Arrange the entries below as a numbered list, leaving out any blank lines.

### Recorded data
════════════════

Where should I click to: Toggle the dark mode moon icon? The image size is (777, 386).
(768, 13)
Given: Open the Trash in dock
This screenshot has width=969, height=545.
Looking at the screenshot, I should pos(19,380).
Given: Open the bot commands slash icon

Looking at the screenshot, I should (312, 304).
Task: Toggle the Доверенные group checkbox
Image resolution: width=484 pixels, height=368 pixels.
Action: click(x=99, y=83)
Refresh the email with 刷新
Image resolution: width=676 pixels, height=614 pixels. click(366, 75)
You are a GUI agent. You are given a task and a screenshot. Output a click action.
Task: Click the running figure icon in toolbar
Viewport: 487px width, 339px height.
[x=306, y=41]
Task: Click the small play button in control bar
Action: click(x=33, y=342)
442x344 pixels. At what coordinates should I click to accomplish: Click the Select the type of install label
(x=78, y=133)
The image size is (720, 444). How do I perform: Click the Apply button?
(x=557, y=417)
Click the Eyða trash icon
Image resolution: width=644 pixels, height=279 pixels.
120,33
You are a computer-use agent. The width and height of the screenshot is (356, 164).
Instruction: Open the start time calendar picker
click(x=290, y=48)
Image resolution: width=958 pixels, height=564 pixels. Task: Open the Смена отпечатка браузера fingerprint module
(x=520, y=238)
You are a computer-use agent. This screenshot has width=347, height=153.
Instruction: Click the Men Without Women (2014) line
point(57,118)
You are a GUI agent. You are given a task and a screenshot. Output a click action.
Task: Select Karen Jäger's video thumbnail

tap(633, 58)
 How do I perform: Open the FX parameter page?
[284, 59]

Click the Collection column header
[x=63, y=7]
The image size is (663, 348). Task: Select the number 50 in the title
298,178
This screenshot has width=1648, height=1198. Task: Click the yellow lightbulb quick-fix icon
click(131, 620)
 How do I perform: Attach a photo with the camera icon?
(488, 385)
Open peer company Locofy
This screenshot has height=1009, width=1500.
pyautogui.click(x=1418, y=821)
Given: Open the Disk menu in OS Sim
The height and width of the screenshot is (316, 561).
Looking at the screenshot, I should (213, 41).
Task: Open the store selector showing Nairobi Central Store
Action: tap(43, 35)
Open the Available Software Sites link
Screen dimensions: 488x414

════════════════

### Problem solution
1. Where should I click to: Toggle the dark mode moon icon? The image size is (777, 386).
2. (768, 13)
3. Given: Open the Trash in dock
4. This screenshot has width=969, height=545.
5. Looking at the screenshot, I should pos(19,380).
6. Given: Open the bot commands slash icon
7. Looking at the screenshot, I should (312, 304).
8. Task: Toggle the Доверенные group checkbox
9. Image resolution: width=484 pixels, height=368 pixels.
10. Action: click(x=99, y=83)
11. Refresh the email with 刷新
12. Image resolution: width=676 pixels, height=614 pixels. click(366, 75)
13. You are a GUI agent. You are given a task and a screenshot. Output a click action.
14. Task: Click the running figure icon in toolbar
15. Viewport: 487px width, 339px height.
16. [x=306, y=41]
17. Task: Click the small play button in control bar
18. Action: click(x=33, y=342)
19. 442x344 pixels. At what coordinates should I click to accomplish: Click the Select the type of install label
20. (x=78, y=133)
21. The image size is (720, 444). How do I perform: Click the Apply button?
22. (x=557, y=417)
23. Click the Eyða trash icon
24. Image resolution: width=644 pixels, height=279 pixels.
25. 120,33
26. You are a computer-use agent. The width and height of the screenshot is (356, 164).
27. Instruction: Open the start time calendar picker
28. click(x=290, y=48)
29. Image resolution: width=958 pixels, height=564 pixels. Task: Open the Смена отпечатка браузера fingerprint module
30. (x=520, y=238)
31. You are a computer-use agent. This screenshot has width=347, height=153.
32. Instruction: Click the Men Without Women (2014) line
33. point(57,118)
34. You are a GUI agent. You are given a task and a screenshot. Output a click action.
35. Task: Select Karen Jäger's video thumbnail
36. tap(633, 58)
37.  How do I perform: Open the FX parameter page?
38. [284, 59]
39. Click the Collection column header
40. [x=63, y=7]
41. The image size is (663, 348). Task: Select the number 50 in the title
42. 298,178
43. This screenshot has width=1648, height=1198. Task: Click the yellow lightbulb quick-fix icon
44. click(131, 620)
45.  How do I perform: Attach a photo with the camera icon?
46. (488, 385)
47. Open peer company Locofy
48. This screenshot has height=1009, width=1500.
49. pyautogui.click(x=1418, y=821)
50. Given: Open the Disk menu in OS Sim
51. The height and width of the screenshot is (316, 561).
52. Looking at the screenshot, I should (213, 41).
53. Task: Open the store selector showing Nairobi Central Store
54. Action: tap(43, 35)
55. Open the Available Software Sites link
56. Screen dimensions: 488x414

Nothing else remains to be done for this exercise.